Textauszug:
Abbildung 5: Wabenkernmaterial für Sandwichaufbauten

 

Kohlenstofffasern weisen demnach eine wesentlich höhere Steifigkeit und Festigkeit als Glasfasern auf und haben ein niedrigeres spezifisches Gewicht, weshalb sie zumeist für extrem steife Konstruktionen eingesetzt werden. Zudem zeichnen sich CFK-Laminate durch eine hervorragende Dauerfestigkeit bei dynamischer Belastung, Röntgentransparenz und eine kaum vorhandene Wärmeausdehnung aus. Kommen Carbon-Prepregs bei stark schlagbeanspruchten Anwendungen zum Einsatz, sollten sie nach Möglichkeit mit Aramid-Prepregs kombiniert werden.

Abbildung 6: Auch Hybridgewebe kommen für bestimmte Anwendungen zum Einsatz. Auf dem Bild erkenntlich ein CFK-Aramid-Hybrid-Gewebe.

Wie werden Prepregs verarbeitet?

Daten zum Zeigen auf Ziele:
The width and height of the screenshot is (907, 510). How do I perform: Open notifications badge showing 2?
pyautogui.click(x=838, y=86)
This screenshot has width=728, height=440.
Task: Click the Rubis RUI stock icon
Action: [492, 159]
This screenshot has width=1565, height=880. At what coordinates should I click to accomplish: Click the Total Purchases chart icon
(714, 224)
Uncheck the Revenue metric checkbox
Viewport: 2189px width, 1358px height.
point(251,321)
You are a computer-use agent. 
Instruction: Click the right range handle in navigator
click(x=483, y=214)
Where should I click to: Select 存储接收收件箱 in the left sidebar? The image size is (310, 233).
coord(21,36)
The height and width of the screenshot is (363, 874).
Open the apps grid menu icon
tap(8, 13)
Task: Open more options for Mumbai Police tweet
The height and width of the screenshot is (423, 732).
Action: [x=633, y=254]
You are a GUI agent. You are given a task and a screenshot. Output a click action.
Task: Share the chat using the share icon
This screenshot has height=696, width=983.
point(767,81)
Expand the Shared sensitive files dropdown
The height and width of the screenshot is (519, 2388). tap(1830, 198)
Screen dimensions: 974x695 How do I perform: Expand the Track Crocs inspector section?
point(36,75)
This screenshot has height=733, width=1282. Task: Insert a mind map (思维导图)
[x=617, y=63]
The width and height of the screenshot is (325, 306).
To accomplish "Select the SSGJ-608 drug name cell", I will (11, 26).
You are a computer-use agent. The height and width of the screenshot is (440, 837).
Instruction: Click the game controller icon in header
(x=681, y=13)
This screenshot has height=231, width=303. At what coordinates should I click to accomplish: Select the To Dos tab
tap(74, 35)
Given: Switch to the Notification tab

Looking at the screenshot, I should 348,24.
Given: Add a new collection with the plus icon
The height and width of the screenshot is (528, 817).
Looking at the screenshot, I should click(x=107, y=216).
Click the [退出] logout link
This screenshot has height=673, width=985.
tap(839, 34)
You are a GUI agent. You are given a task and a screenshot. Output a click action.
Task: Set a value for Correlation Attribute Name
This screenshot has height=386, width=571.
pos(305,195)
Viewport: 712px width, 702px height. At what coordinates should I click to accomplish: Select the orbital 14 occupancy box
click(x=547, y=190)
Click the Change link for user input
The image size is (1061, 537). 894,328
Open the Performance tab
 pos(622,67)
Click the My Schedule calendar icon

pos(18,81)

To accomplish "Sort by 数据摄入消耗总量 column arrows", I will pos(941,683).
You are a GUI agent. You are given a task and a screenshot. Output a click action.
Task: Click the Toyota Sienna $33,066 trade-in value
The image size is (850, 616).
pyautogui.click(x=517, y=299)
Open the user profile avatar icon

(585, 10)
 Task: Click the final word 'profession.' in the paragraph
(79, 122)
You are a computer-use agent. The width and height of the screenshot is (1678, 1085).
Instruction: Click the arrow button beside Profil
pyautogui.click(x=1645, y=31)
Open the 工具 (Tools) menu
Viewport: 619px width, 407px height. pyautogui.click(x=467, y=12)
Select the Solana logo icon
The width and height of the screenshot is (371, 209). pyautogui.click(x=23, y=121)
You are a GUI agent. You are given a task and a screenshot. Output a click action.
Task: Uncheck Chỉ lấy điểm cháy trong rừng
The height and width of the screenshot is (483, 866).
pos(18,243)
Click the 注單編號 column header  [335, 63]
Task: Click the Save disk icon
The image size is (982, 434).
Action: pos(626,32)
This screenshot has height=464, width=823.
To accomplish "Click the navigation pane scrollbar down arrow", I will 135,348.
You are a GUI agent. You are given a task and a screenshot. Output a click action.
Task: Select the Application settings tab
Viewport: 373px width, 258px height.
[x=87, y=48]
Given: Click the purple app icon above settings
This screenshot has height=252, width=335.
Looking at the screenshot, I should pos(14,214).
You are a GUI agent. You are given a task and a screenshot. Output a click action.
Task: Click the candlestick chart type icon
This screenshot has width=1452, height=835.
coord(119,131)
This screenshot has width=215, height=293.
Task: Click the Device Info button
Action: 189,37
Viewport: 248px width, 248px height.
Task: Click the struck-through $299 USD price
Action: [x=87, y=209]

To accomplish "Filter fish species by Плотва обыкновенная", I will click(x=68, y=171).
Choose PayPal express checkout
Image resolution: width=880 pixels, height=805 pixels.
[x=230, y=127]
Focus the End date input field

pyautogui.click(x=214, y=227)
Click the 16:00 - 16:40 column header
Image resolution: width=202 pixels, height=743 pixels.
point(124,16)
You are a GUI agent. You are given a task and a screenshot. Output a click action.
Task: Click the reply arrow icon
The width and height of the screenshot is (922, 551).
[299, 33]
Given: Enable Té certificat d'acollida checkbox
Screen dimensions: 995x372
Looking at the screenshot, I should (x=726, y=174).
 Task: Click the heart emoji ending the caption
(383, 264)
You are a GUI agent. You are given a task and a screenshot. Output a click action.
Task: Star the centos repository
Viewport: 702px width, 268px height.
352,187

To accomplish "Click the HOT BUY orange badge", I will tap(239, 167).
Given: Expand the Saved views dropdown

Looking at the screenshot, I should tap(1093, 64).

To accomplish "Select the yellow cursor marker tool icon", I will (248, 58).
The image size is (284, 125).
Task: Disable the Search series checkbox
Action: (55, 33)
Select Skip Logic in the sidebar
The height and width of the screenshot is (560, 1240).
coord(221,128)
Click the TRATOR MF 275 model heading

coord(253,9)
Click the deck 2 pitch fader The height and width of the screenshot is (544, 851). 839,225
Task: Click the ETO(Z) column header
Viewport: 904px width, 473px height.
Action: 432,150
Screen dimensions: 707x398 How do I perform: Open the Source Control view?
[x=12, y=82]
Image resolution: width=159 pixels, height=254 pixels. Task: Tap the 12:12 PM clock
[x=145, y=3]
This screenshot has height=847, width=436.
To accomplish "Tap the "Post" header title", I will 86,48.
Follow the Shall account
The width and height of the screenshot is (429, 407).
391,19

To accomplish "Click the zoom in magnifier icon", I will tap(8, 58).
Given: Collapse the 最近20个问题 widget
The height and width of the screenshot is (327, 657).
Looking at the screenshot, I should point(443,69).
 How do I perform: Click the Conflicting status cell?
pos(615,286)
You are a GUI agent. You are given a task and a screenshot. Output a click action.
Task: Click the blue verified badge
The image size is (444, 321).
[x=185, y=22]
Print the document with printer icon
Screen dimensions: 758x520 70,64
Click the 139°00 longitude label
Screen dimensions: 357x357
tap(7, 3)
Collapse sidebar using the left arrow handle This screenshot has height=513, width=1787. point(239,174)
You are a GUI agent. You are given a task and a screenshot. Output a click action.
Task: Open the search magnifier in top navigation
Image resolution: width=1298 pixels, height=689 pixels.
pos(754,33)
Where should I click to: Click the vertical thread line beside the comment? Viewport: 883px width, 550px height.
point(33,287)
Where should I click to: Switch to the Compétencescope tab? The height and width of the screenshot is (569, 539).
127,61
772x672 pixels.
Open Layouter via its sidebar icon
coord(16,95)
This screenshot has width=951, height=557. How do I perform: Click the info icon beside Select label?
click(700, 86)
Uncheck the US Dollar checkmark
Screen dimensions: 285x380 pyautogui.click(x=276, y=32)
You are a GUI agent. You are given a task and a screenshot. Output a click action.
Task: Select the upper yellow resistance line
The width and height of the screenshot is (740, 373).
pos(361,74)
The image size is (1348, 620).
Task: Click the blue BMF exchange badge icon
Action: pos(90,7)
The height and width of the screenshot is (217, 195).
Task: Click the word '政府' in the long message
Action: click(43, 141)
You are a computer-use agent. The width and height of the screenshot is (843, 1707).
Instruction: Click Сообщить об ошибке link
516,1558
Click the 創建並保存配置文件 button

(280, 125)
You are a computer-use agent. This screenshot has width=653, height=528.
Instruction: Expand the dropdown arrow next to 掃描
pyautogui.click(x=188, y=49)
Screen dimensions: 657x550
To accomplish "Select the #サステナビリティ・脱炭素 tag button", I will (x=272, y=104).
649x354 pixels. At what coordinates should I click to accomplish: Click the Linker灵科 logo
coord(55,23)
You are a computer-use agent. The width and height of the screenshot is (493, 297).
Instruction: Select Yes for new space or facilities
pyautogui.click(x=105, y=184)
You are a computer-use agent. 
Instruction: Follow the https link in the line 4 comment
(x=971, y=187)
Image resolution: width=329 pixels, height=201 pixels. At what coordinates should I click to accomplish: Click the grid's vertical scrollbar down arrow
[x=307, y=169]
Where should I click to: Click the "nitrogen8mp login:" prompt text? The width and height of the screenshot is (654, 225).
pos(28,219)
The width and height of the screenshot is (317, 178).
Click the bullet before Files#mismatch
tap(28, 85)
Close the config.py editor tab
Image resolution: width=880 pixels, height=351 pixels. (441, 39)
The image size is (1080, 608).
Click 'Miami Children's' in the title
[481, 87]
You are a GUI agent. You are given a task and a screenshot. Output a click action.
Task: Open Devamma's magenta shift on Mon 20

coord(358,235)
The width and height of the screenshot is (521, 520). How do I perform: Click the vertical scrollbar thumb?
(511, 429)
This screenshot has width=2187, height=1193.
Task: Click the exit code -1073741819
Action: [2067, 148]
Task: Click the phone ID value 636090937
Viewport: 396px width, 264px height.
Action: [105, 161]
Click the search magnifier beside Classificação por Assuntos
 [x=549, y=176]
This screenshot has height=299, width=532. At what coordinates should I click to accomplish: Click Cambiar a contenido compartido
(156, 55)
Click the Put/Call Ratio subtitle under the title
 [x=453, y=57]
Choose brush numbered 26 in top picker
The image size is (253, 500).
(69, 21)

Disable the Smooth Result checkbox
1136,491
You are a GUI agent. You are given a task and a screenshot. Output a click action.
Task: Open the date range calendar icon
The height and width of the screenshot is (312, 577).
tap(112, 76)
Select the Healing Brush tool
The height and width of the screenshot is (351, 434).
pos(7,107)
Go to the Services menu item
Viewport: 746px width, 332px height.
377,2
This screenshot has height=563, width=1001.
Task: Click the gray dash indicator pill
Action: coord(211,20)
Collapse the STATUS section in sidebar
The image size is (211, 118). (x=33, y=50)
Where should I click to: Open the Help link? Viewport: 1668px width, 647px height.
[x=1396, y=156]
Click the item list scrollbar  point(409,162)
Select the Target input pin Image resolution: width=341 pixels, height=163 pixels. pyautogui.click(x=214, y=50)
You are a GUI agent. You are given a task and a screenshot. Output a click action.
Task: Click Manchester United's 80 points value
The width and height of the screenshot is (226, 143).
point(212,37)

Arbeitsauftrag: Womit sollten Carbon-Prepregs laut dem Textauszug bei stark schlagbeanspruchten Anwendungen nach Möglichkeit kombiniert werden? Für die Antwort zählt allein der Textauszug.

Lösung: Mit Aramid-Prepregs.